Start of The data

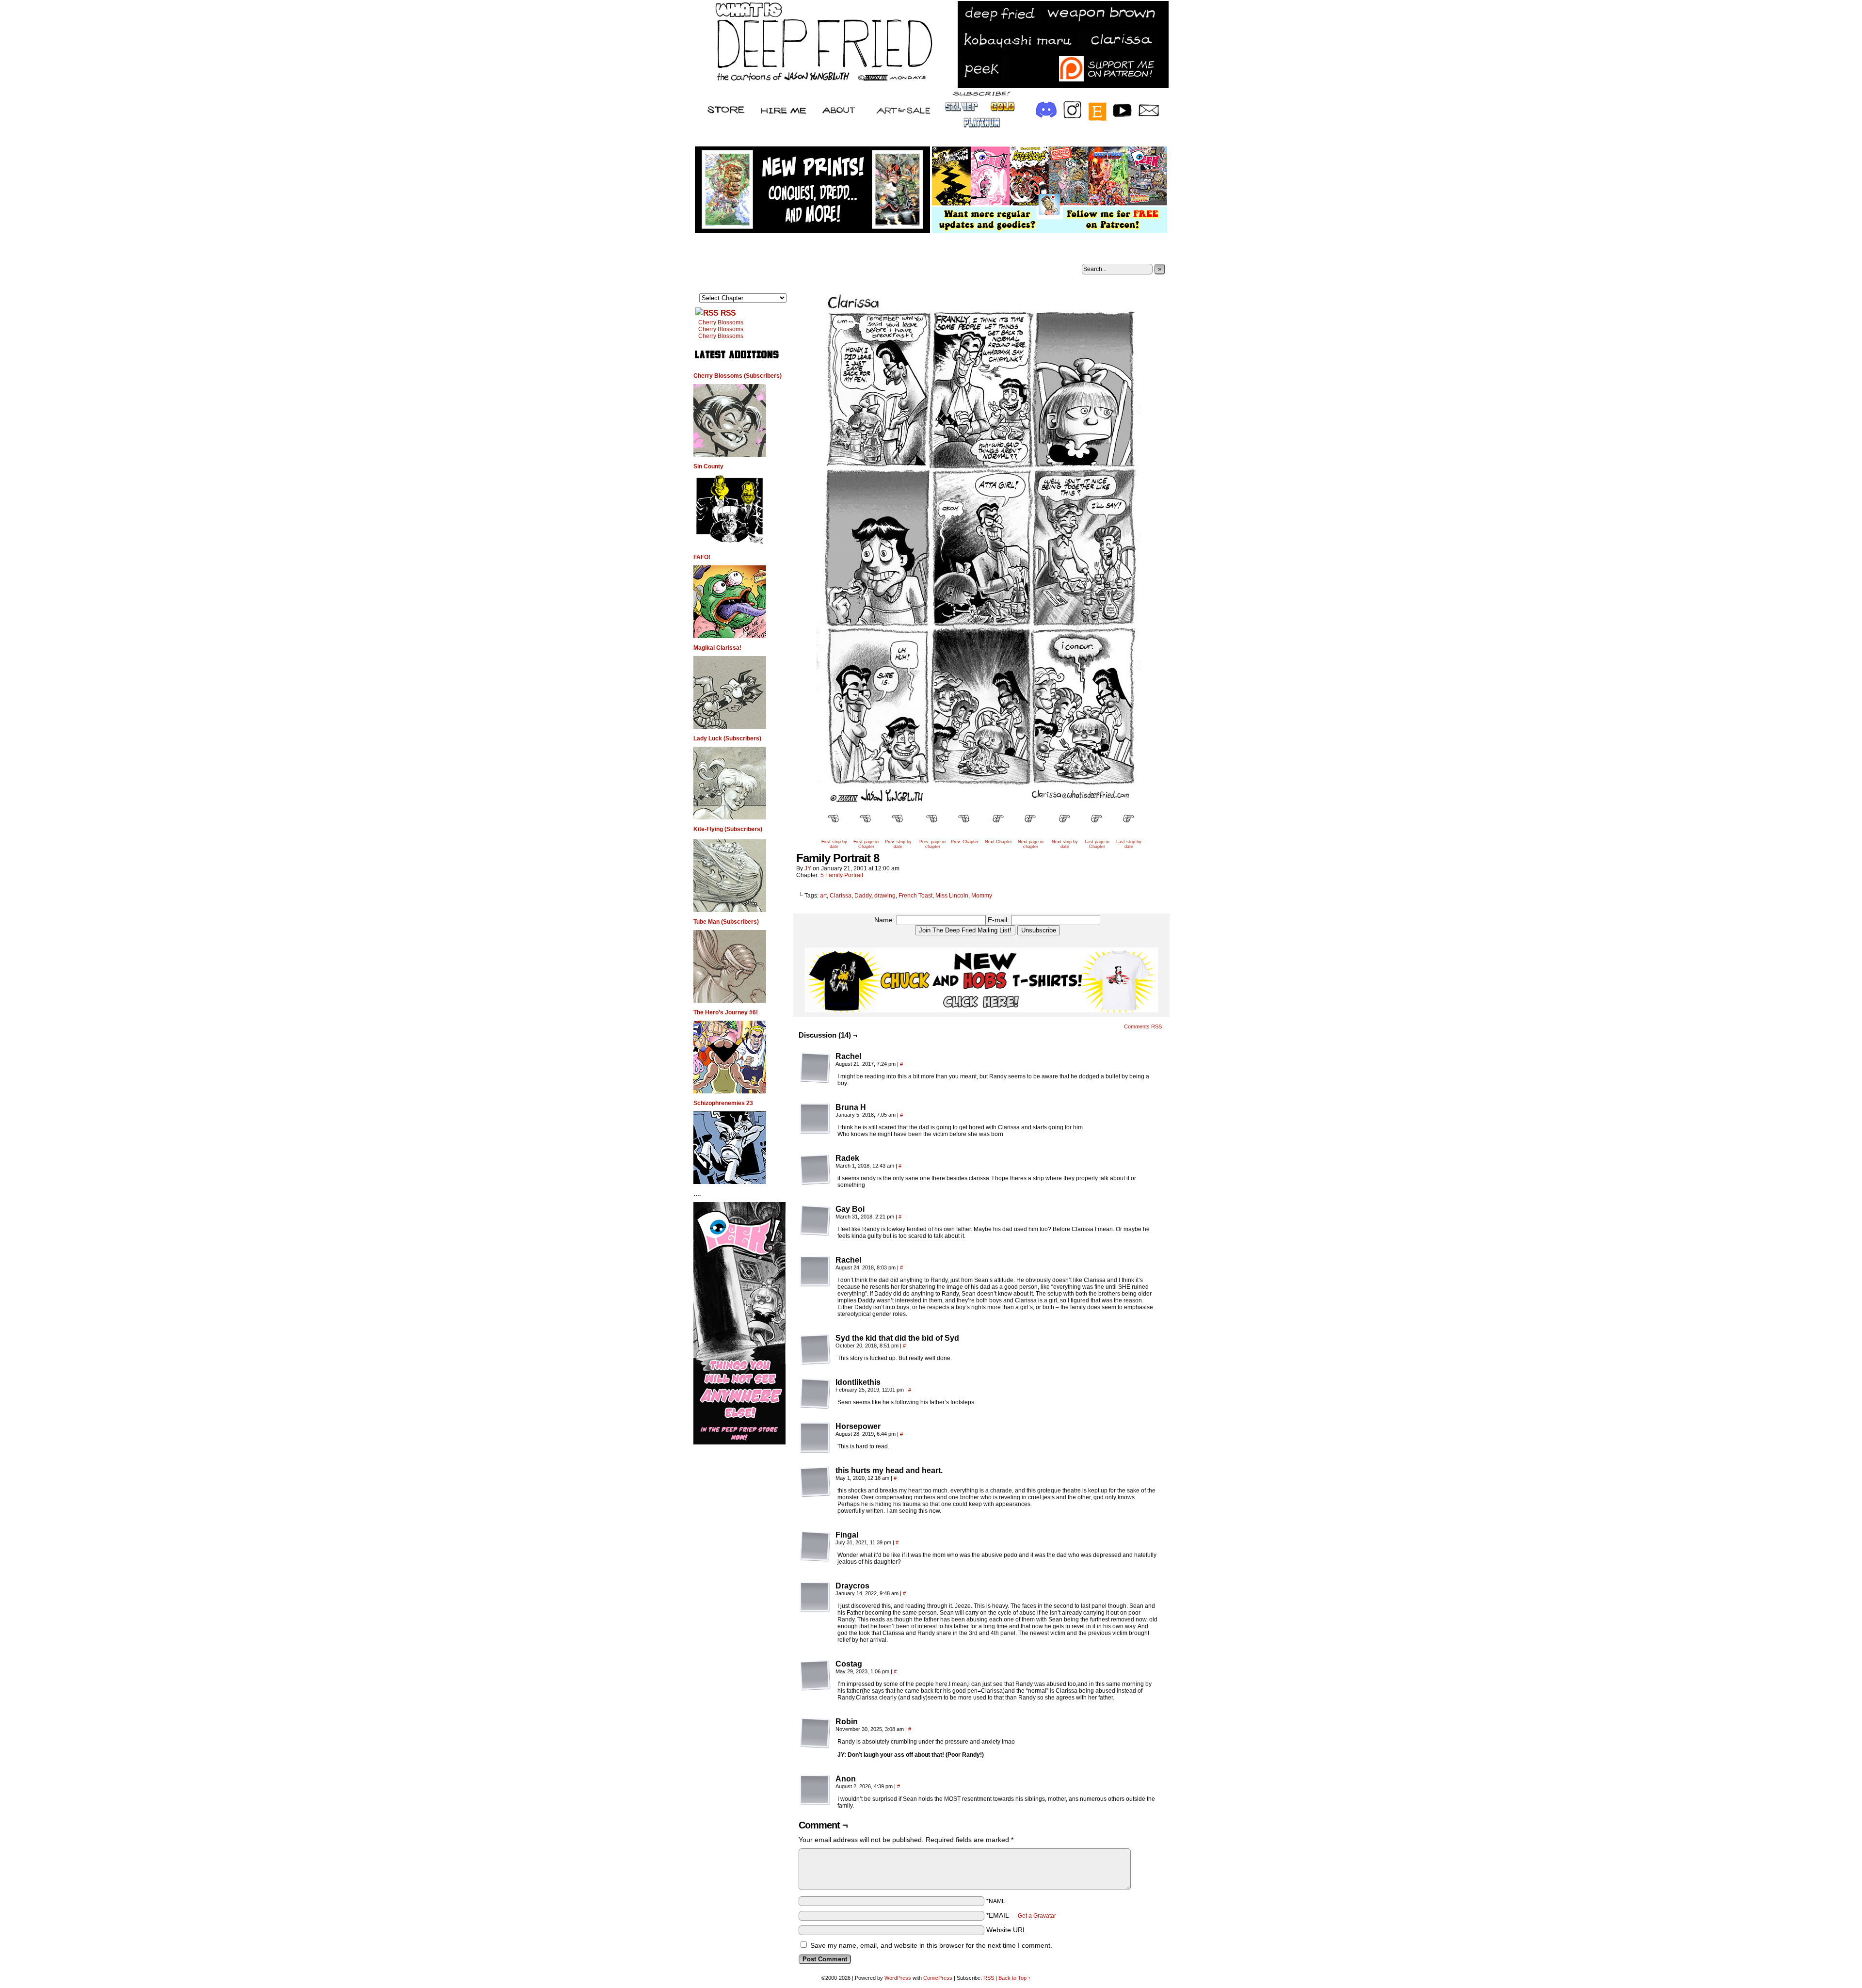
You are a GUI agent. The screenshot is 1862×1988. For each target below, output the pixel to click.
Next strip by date (1065, 844)
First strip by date (834, 844)
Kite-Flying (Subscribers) (727, 829)
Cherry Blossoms (720, 322)
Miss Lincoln (951, 895)
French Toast (915, 895)
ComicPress (937, 1978)
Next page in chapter (1030, 844)
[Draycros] (815, 1597)
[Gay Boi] (815, 1220)
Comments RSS (1143, 1026)
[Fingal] (815, 1546)
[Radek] (815, 1169)
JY (807, 868)
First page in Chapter (866, 844)
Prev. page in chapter (932, 844)
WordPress (897, 1978)
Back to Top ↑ (1014, 1978)
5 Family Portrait (841, 875)
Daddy (862, 895)
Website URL (1006, 1930)
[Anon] (815, 1790)
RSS (728, 313)
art (823, 895)
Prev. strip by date (898, 844)
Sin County (708, 466)
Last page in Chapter (1097, 844)
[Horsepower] (815, 1437)
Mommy (981, 895)
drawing (885, 895)
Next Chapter (998, 841)
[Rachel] (815, 1067)
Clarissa (840, 895)
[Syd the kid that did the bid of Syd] (815, 1349)
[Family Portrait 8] (981, 803)
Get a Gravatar (1037, 1915)
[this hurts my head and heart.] (815, 1481)
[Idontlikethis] (815, 1393)
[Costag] (815, 1675)
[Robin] (815, 1732)
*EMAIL (1021, 1915)
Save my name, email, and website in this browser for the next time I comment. (931, 1945)
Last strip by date (1128, 844)
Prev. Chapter (965, 841)
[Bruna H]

End of The data

■ **Description of the task**: The answer must be the line containing "Miss Lincoln (951, 895)" and every line after it through the end of the records, repeated exactly.

■ **Solution to this task**:
Miss Lincoln (951, 895)
French Toast (915, 895)
ComicPress (937, 1978)
Next page in chapter (1030, 844)
[Draycros] (815, 1597)
[Gay Boi] (815, 1220)
Comments RSS (1143, 1026)
[Fingal] (815, 1546)
[Radek] (815, 1169)
JY (807, 868)
First page in Chapter (866, 844)
Prev. page in chapter (932, 844)
WordPress (897, 1978)
Back to Top ↑ (1014, 1978)
5 Family Portrait (841, 875)
Daddy (862, 895)
Website URL (1006, 1930)
[Anon] (815, 1790)
RSS (728, 313)
art (823, 895)
Prev. strip by date (898, 844)
Sin County (708, 466)
Last page in Chapter (1097, 844)
[Horsepower] (815, 1437)
Mommy (981, 895)
drawing (885, 895)
Next Chapter (998, 841)
[Rachel] (815, 1067)
Clarissa (840, 895)
[Syd the kid that did the bid of Syd] (815, 1349)
[Family Portrait 8] (981, 803)
Get a Gravatar (1037, 1915)
[this hurts my head and heart.] (815, 1481)
[Idontlikethis] (815, 1393)
[Costag] (815, 1675)
[Robin] (815, 1732)
*EMAIL (1021, 1915)
Save my name, email, and website in this browser for the next time I comment. (931, 1945)
Last strip by date (1128, 844)
Prev. Chapter (965, 841)
[Bruna H]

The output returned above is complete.